Ebelio Mondragon, Admissions Advisor, University of California at Berkeley
One of my students had not even thought of applying to the University of Illinois at Urbana-Champaign [UIUC, the state’s flagship university]. I saw his potential and highly encouraged him to apply. After some convincing he agreed. I worked with him during his lunch hour and a few weekends to ensure his application was competitive and his personal statement was strong. I constantly challenged him to dig deeper with his personal statement and show his strengths through examples. Upon receiving his letter of acceptance, he worked with me to get an understanding of his financial aid, and I helped him weigh his options. Ultimately he decided to matriculate to UIUC once he saw all of the opportunities available.
Jessica Salazar, Post-Secondary Specialist, Chicago Public Schools
When I initially started working with students, there was one student who had just transferred to the school. As a new student he had not created a relationship with anyone in the building; I made it my goal to make sure he knew who I was and that I was there to help him. When he didn’t come to see me, I would wait for him outside of his classes. He quickly understood that he would not get rid of me very easily. I started to see him on a daily basis. After submitting several scholarship applications, he was awarded some. With the scholarship money he was able to pay to attend his top college choice.

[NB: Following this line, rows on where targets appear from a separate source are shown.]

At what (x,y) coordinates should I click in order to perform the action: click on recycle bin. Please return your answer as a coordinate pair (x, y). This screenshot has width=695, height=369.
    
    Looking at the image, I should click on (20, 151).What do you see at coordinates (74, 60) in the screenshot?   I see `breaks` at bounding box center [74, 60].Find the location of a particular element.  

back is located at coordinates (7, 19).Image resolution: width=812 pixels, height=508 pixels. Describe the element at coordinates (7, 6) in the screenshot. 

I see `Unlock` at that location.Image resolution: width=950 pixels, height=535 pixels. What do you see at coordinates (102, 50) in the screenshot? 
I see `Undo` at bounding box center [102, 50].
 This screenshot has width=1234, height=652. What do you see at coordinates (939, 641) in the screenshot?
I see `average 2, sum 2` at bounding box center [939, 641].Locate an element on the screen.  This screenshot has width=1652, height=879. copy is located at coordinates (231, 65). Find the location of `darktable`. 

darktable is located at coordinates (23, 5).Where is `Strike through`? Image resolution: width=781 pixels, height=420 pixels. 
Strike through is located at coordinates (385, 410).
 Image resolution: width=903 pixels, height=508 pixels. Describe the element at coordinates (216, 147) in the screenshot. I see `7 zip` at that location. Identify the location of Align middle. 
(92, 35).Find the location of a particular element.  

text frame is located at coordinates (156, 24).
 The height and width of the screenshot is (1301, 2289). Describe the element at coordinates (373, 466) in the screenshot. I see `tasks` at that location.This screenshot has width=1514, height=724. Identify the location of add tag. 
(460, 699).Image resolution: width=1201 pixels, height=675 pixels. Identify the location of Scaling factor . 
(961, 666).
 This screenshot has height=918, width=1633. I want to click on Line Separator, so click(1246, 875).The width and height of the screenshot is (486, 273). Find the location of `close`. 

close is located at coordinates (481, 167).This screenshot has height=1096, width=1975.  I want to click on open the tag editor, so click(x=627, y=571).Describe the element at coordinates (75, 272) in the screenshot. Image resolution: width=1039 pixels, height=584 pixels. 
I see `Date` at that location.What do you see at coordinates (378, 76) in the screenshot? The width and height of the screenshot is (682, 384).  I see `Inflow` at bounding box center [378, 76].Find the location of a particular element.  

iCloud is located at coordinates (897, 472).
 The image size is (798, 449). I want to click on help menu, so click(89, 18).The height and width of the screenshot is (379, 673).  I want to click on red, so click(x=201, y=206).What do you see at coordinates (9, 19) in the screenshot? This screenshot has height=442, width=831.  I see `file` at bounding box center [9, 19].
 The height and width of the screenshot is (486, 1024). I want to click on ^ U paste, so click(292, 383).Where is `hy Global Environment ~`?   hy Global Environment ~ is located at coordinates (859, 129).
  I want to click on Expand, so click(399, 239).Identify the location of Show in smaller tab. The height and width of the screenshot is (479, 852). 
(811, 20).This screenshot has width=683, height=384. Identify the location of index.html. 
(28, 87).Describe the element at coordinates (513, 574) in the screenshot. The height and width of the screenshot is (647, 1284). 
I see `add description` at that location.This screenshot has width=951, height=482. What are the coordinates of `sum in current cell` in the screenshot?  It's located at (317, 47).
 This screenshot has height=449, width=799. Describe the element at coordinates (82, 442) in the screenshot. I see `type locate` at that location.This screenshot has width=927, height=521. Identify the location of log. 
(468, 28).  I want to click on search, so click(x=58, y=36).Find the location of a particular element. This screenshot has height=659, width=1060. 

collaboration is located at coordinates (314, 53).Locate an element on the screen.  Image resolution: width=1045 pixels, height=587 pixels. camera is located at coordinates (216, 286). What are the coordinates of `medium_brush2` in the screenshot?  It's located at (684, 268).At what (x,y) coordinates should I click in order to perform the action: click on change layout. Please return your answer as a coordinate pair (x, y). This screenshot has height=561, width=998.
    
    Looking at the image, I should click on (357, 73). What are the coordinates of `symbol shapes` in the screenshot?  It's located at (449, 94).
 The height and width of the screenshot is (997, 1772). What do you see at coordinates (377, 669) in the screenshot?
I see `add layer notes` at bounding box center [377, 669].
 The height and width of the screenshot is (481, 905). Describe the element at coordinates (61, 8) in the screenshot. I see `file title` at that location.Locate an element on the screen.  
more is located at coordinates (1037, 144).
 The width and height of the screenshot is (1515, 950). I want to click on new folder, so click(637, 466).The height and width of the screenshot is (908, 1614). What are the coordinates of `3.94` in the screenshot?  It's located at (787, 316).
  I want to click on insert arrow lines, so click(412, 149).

Mariana Saucedo, College and Career Coach, Chicago Public Schools
The majority of the students I met with were also first-generation college students. Their parents trusted them to make the big decisions and in some cases I was the only one helping the students with their applications. I became a trusted resource for students, showing them a variety of college options they hadn’t previously considered. Some of my specific contributions included helping students research other aspects like retention and graduation rates and thinking about their potential long-term successes on different college campuses.